Integrating genotypes and phenotypes improves long-term forecasts of seasonal influenza A/H3N2 evolution.

Vaccination is the best protection against seasonal flu. It teaches the immune system what the flu virus looks like, preparing it to fight off an infection. But the flu virus changes its molecular appearance every year, escaping the immune defences learnt the year before. So, every year, the vaccine needs updating. Since it takes almost a year to design and make a new flu vaccine, researchers need to be able to predict what flu viruses will look like in the future. Currently, this prediction relies on experiments that assess the molecular appearance of flu viruses, a complex and slow approach. One alternative is to examine the virus's genetic code. Mathematical models try to predict which genetic changes might alter the appearance of a flu virus, saving the cost of performing specialised experiments. Recent research has shown that these models can make good predictions, but including experimental measures of the virus' appearance could improve them even further. This could help the model to work out which genetic changes are likely to be beneficial to the virus, and which are not.

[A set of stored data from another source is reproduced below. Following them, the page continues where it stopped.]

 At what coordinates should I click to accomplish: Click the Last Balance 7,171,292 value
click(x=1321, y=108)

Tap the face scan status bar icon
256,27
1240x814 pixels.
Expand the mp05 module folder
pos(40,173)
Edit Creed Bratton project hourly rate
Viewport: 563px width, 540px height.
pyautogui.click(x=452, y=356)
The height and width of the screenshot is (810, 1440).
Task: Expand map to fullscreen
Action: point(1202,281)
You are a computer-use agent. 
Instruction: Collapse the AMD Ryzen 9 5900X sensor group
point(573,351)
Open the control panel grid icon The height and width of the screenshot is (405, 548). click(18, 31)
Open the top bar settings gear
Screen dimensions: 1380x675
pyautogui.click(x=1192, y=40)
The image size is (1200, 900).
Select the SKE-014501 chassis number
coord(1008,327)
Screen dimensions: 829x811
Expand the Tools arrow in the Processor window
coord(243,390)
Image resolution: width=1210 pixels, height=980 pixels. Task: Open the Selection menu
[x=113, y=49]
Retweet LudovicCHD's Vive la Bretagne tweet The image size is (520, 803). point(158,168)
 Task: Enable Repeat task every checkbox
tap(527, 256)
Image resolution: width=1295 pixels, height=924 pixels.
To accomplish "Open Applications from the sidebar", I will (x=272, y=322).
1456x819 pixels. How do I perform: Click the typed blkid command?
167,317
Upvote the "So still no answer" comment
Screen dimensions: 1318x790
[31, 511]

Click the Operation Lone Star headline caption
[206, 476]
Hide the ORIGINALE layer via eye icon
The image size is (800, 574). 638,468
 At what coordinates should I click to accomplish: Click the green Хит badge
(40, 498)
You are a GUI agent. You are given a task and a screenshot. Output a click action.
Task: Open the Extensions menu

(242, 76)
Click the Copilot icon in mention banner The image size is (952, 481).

To find out whether experimental data improves model predictions, Huddleston et al. designed a new forecasting tool which used 25 years of historical data from past flu seasons. Each forecast predicted what the virus population might look like the next year using the previous year's genetic code, experimental data, or both. Huddleston et al. then compared the predictions with the historical data to find the most useful data types. This showed that the best predictions combined changes from the virus's genetic code with experimental measures of its appearance. This new forecasting tool is open source, allowing teams across the world to start using it to improve their predictions straight away. Seasonal flu infects between 5 and 15% of the world's population every year, causing between quarter of a million and half a million deaths. Better predictions could lead to better flu vaccines and fewer illnesses and deaths.